### GEGEVEN TEKST
Het nieuws vliegt je om de oren. Steeds meer jongeren krijgen een burn-out en er worden documentaires aan de carrièredrang van leeftijdsgenoten gewijd. Ik zal eerlijk zeggen dat ik er toch wel een klein beetje aan meedoe, maar toch levert het meer jeuk dan optimisme op. Ik moet nog een jaar naar de middelbare school, maar nu word ik al duizelig van het brede aanbod. Help, wat moet ik doen met mijn leven?
Achtertuinschrijver
In de kleuterklas wist ik zeker dat ik een kunstenares zou worden. Eerst ambieerde ik een Rembrandt-carrière, later zag ik mezelf wel met verf smijten als Jackson Pollock. Toen ik eenmaal de boekenkast van mijn ouders ontdekte, wilde ik boeken over mijn achtertuin schrijven zoals Jan Wolkers dat deed. Later zag ik mezelf wel als een soort Socrates door Amsterdam slenteren en toverde ik dekbedden om tot toga’s. Ik bedacht me dat ik eigenlijk alles wel wilde doen, dus kon ik het best toch maar minister-president worden, want als regeerder doe je toch alles?

### VERZAMELD MATERIAAL
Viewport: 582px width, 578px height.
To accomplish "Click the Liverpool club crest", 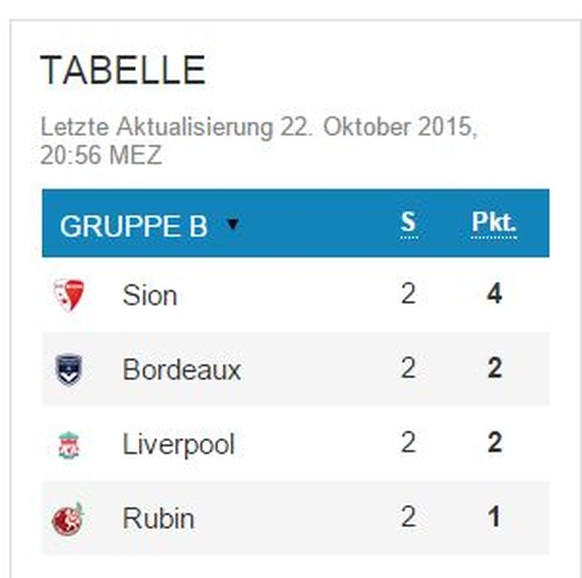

### WAT TE DOEN
Wat wist de ik-persoon in de gegeven tekst in de kleuterklas zeker te gaan worden?

### GESCHREVEN ANTWOORD
Een kunstenares.